Но абсолютно ясно было, что Сумов упёрся неспроста. За торопливой записью в потрёпанной книжице крылось что-то значительно более крупное, чем обычная квартирная кража.
Дядя, который ничего не делал
На пригорке у площади возвышался универмаг два этажа стекла и алюминия. Внизу теснились зелёные ларьки и магазинчики, подстриженные деревья и серебряные цистерны с квасом и пивом. Сразу за площадью начиналось раздолье садов, заборов и дач. Дачи были большие и маленькие, каменные и деревянные, с верандами и без веранд.

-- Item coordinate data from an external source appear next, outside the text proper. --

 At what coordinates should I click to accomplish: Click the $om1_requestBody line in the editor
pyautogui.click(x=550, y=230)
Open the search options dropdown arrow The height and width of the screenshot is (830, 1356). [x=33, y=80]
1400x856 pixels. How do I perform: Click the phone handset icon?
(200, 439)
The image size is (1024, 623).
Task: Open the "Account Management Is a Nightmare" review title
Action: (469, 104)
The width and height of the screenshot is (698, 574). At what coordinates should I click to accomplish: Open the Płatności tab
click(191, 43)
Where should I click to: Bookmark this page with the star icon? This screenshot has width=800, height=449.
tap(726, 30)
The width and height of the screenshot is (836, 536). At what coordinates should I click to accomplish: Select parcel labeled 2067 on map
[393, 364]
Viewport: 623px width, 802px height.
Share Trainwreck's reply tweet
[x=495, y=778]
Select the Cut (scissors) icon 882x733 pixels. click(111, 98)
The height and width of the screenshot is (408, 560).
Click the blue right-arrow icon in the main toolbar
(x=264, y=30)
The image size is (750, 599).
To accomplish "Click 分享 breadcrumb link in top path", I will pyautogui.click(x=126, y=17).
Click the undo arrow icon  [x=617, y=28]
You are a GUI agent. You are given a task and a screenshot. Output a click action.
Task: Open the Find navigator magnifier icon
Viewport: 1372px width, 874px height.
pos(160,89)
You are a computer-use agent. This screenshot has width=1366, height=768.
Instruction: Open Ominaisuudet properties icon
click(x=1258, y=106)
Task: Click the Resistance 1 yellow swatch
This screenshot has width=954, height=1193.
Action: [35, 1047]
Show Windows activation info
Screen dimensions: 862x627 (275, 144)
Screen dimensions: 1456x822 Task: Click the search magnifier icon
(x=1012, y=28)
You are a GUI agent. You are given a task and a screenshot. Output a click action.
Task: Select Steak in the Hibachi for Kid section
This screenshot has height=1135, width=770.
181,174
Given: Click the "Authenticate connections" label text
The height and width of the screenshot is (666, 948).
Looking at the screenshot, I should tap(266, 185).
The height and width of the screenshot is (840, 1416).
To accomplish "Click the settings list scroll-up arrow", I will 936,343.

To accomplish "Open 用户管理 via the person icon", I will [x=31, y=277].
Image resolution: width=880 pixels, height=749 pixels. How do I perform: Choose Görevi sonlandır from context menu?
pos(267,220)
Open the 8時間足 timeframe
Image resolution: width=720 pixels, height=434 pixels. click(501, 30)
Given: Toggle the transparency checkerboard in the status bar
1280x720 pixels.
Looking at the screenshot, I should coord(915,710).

Ищем самый богатый дом, напомнил Денис.
Богатых оказалось много. Выбрать наиболее подходящий и чем-то подозрительный долго не удавалось. Гоше нравился один, Анке другой, а Денису третий. Петя облюбовал дом с резными наличниками и петухом на коньке. Но Анка шумела, что дача с высокой красной крышей есть как раз та самая.
Там даже дядя сидит в саду и ничего не делает.
Довод относительно дяди, который ничего не делает, подействовал, и ребята повернули к дому с красной крышей.
За реденьким забором густо росла акация. Могучая ель острым клином вонзалась в небо. В тени дерева, у высокого кирпичного фундамента, стояла садовая, удобно изогнутая скамейка. На ней сидел дядя и читал книгу.
Ребята топтались у забора и вопросительно поглядывали на Дениса.
Как это, интересно, ты будешь узнавать, тунеядец он или нет? прошептал Петя.
Денис и сам ещё не знал, как.
Нужно у него документы потребовать, предложил Гоша.
Ненормальные, фыркнула Анка. Смотрите и учитесь.
Она решительно толкнула калитку и зашагала по тропинке к дому. Ребята облепили забор и встали на цыпочки. Только один Петя не встал на цыпочки, ему и так было видно лучше, чем остальным.